Setup:
    The detail of the runtime environment of ApproxDup please refer to “Dockerfile” in the "environment" folder. 

	In the program profiling step, we use an open-source simulator GPGPU-Sim (v4.2.9) [1] to collect thread execution behavior. In the verification step, we use an NVIDIA open-source fault injection tool NVBitFI [2] to evaluate the error coverage of ApproxDup.

Usage:
	Below, we provide a detailed description of the implementation of ApproxDup, including the following five steps: 1. program profiling, 2. fault injection, 3. machine learning model for duplicating instructions selection, 4. instruction duplication, and 5. fault injection verification.

	1. Program Profiling
		The purpose of program profiling is to obtain (a) the program's golden output to judge whether soft errors will incur SDCs of GPGPU programs, (b) the instruction list for fault injection, and (c) the representative threads for fault injection overhead reduction. 
			(a) Program's golden output and (b) Instruction list.
				Compile and execute the target program.
			(c) Representative threads.
				Profile the target program with GPGPU-sim 4.0 and conserve individual threads' dynamic instruction information by modifying GPGPU-sim's “output” option. Consider threads with similar dynamic instructions as a group and select a thread from one thread group for fault injection.
	2. Fault injection experiment (for training dataset construction)
		According to the output of program profiling (step 1), we perform fault injection campaigns. Run the script “inject_one.sh” to perform fault injection for user-specified times. The main file for fault injection is “fault-inject.py”, where users can inject faults to representative threads and instructions. The output of fault injection is “outcome.txt” and “basic.txt” which record the fault injection outcomes (i.e., Masked, SDC and Detected) and the detail information (i.e., the features proposed in Section III) of individual fault injection experiment. 
	3. Machine learning model (for duplicate-candidate instruction selection)
		The machine learning model construction consists of two steps: feature extraction and model training
			(a) Feature extraction. 
				Based on the result of fault injection (step 2), take the following steps:
				Run “draw.sh” to obtain program's dependency graph.
				Run “ins_fea.py” to extract features based on the output of Step 1 and finally generate the training data for machine learning model. 
			(b) Model training.
				Run “svm.py” for model training and duplicate-candidate instruction identifying.
	4. Instruction duplication
		According to the prediction results (test_data.txt and test_label.txt) of the ML model, we obtain the duplicate-candidate instructions (predicted label is "1"). Utilizing the dependency graph generated in Step 3 (a), we generate the duplication chains of the program. Users can run “duplication.sh” to obtain the PTX and SASS file before and after duplication.

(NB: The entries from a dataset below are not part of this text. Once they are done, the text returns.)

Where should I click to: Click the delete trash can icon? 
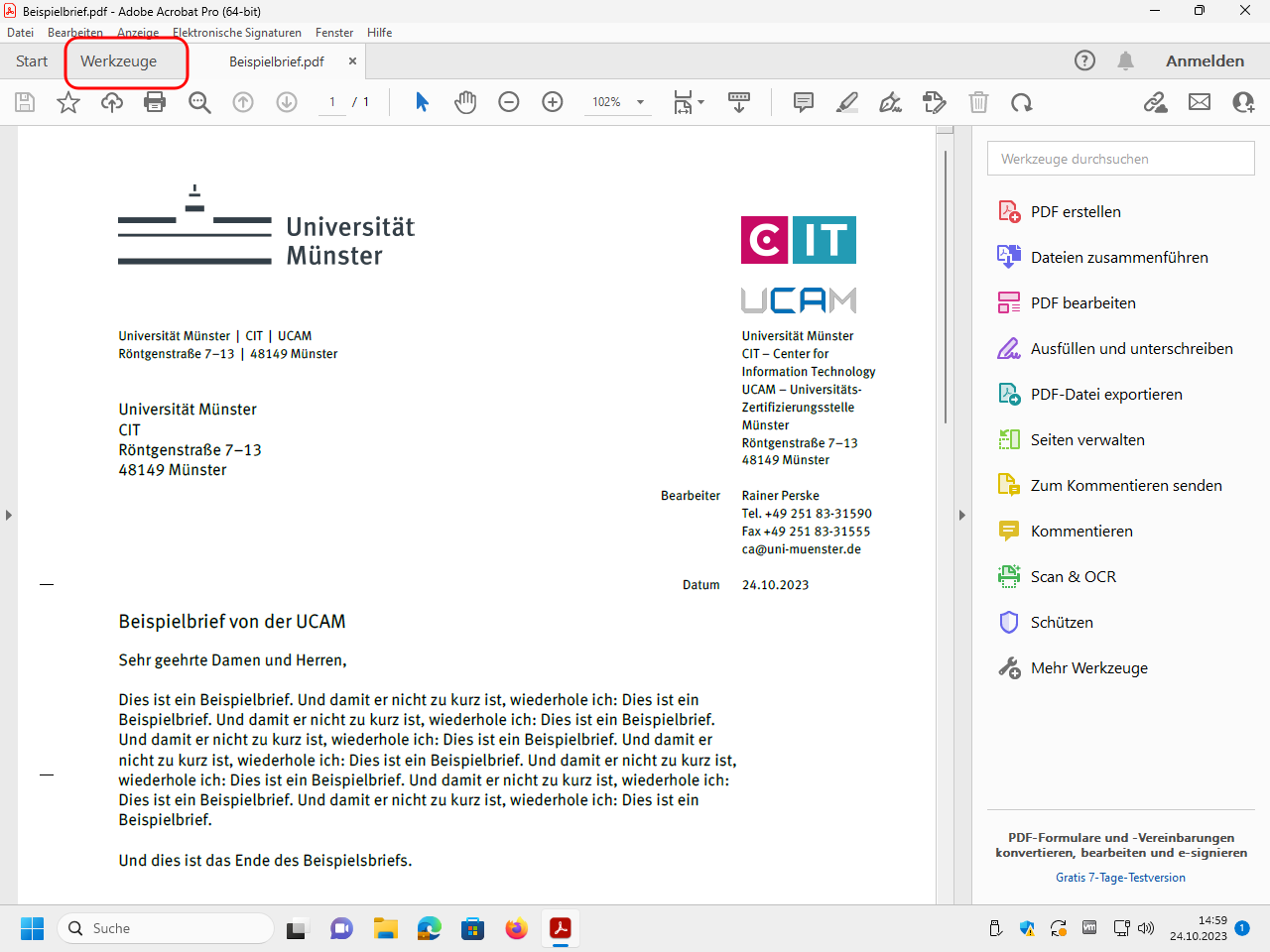point(978,102)
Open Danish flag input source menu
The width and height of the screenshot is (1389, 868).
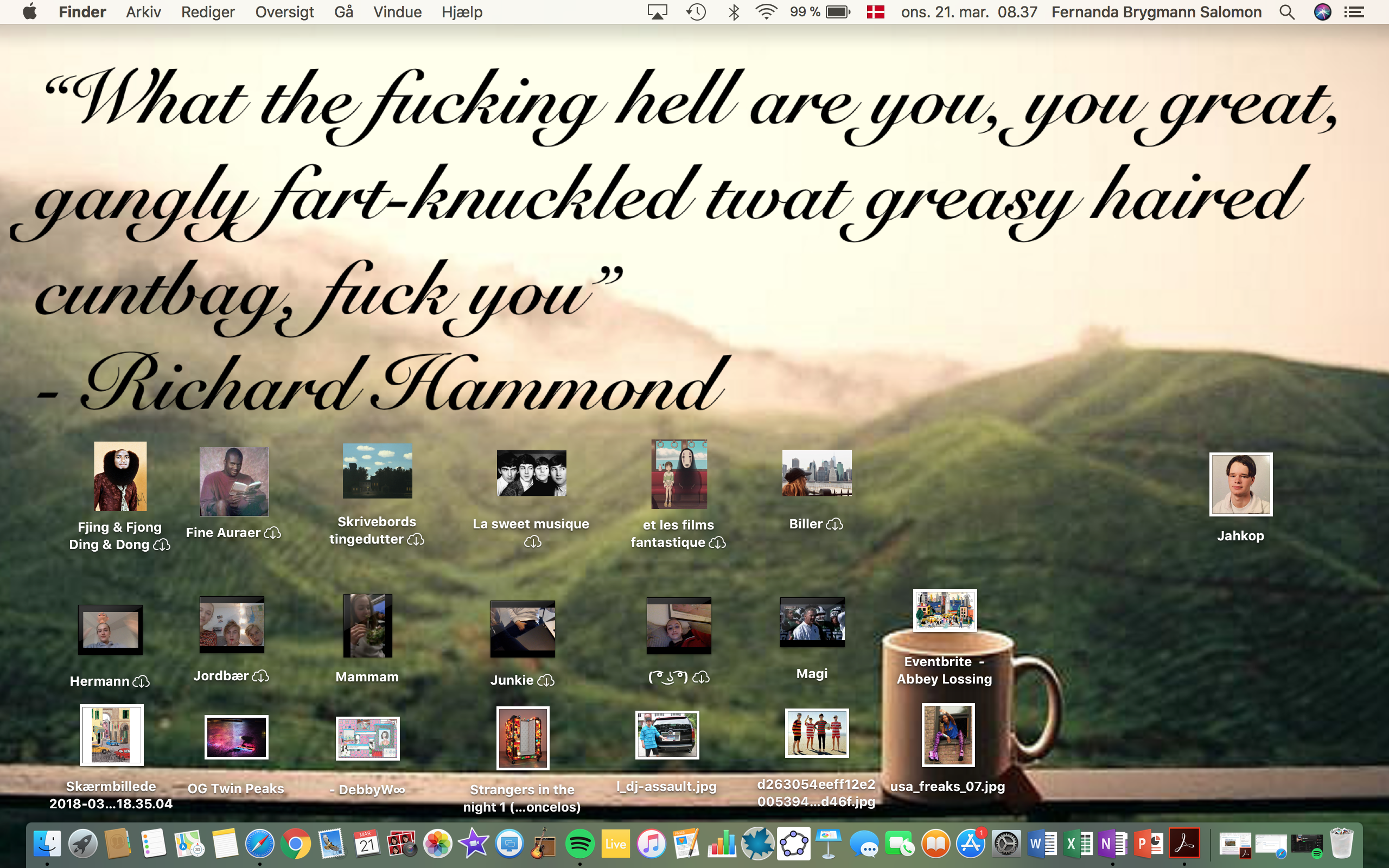click(x=875, y=12)
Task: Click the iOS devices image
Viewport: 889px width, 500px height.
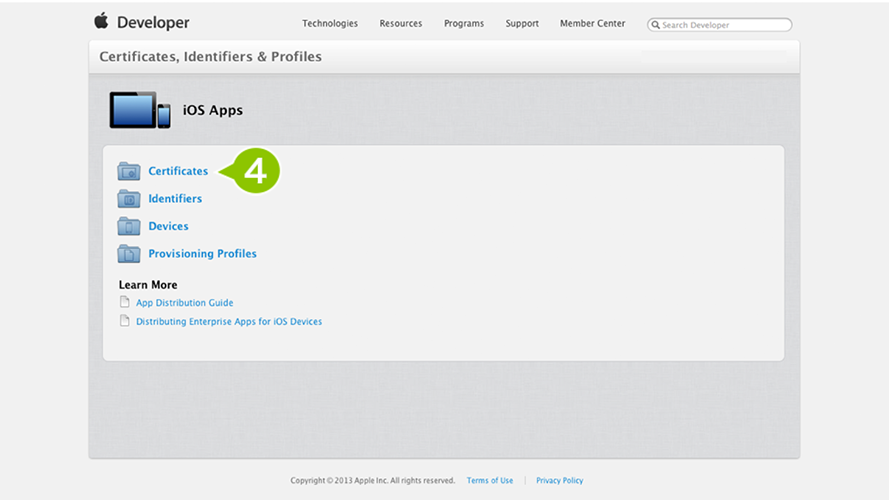Action: tap(140, 110)
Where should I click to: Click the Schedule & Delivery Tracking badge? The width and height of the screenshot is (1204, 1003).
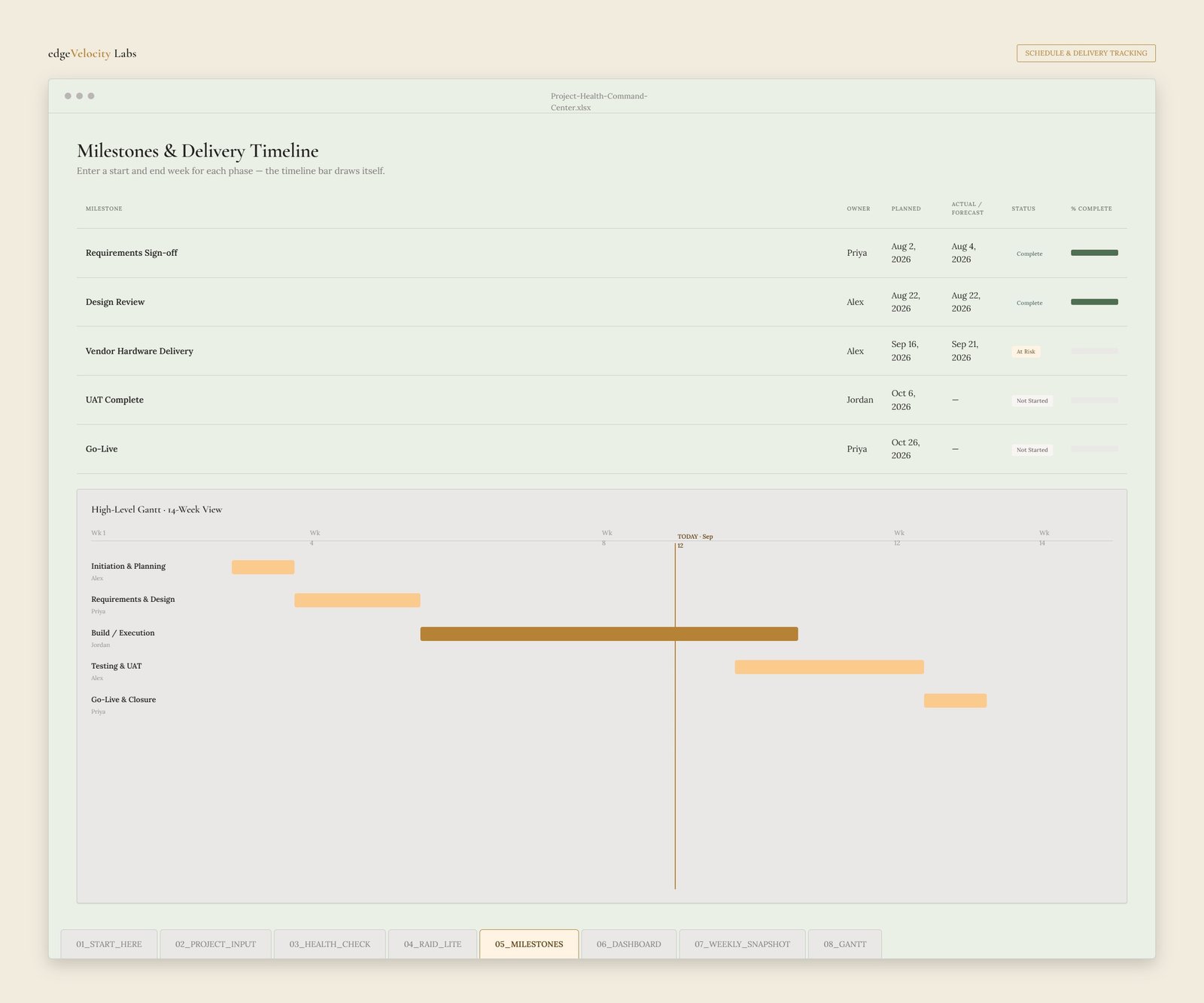click(x=1086, y=53)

		We compile the CUDA source file to PTX utilizing the NVIDIA front-end compiler, modify the PTX file by inserting error detection (i.e., duplication, error verification, and error notification) instructions, then continue the compilation process with the modified PTX file using the back-end compiler. By adjusting compile optimization options, we ensure that the modified-PTX generated SASS file preserves the inserted instruction duplication and error detection instructions. 
		
	5. Fault injection verification
		We conduct FI experiments with NVIDIA open-source fault injection tool NVBitFI on the protected programs to measure the error coverage.

Example:
	An example is listed here as a guidance. Users can execute and read the "run" file to verify the functionality of ApproxDup. The output of each Step are conserved in the "results" folder.
	Partial operations mentioned above are integrated into *.sh file for convenience (e.g., run "ins_fea.py" and "svm.py").

	Step 1: Program progile
		cd CUDA/ProgramProfiling/golden
		chmod u+x golden_output.sh
		./golden_output.sh

		output:
		out.txt: the golden output
		2mm.ptx: the instruction list
		thread_group.txt: representative thread

	Step 2: Fault injection
		cd ../../FaultInjection
		chmod u+x inject_one.sh
		./inject_one.sh

		output: 
		basic.txt: fault injection information (detail information (i.e., the features proposed in Section  III) of individual fault injection experiment)
		outcome.txt: fault injection result (Masked, SDC, or Detected)

	Step 3: Machine learning
		cd ../ProgramProfiling/ptxGraph/dot
		chmod u+x draw.sh
		./draw.sh
		cd ../../../MachineLearning/ML
		chmod u+x ml.sh

		output:
		2mm.1.kernel0.png and 2mm.1.kernel1.png: the dependency graph of each kernel
		test_data.txt and test_label.txt: label predicted

	Step 4. Instruction duplication
		cd ../../InstructionDuplication
		chmod u+x duplication.sh
		./duplication.sh

		output: 
		2mm_original.ptx and 2mm_original.sass: the PTX and SASS file before duplication
		2mm_dup.ptx and 2mm_dup.sass: the PTX and SASS file after duplication

Citation:
	[1] A. Bakhoda, G. L. Yuan, W. W. L. Fung, H. Wong, and T. M. Aamodt. Analyzing cuda workloads using a detailed gpu simulator. In 2009 IEEE International Symposium on Performance Analysis of Systems and Software, pages 163-174, 2009.
	[2] Oreste Villa, Mark Stephenson, David Nellans, and Stephen W Keckler. Nvbit: A dynamic binary instrumentation framework for nvidia gpus. In Proceedings of the 52nd Annual IEEE/ACM International Symposium on Microarchitecture, pages 372-383, 2019.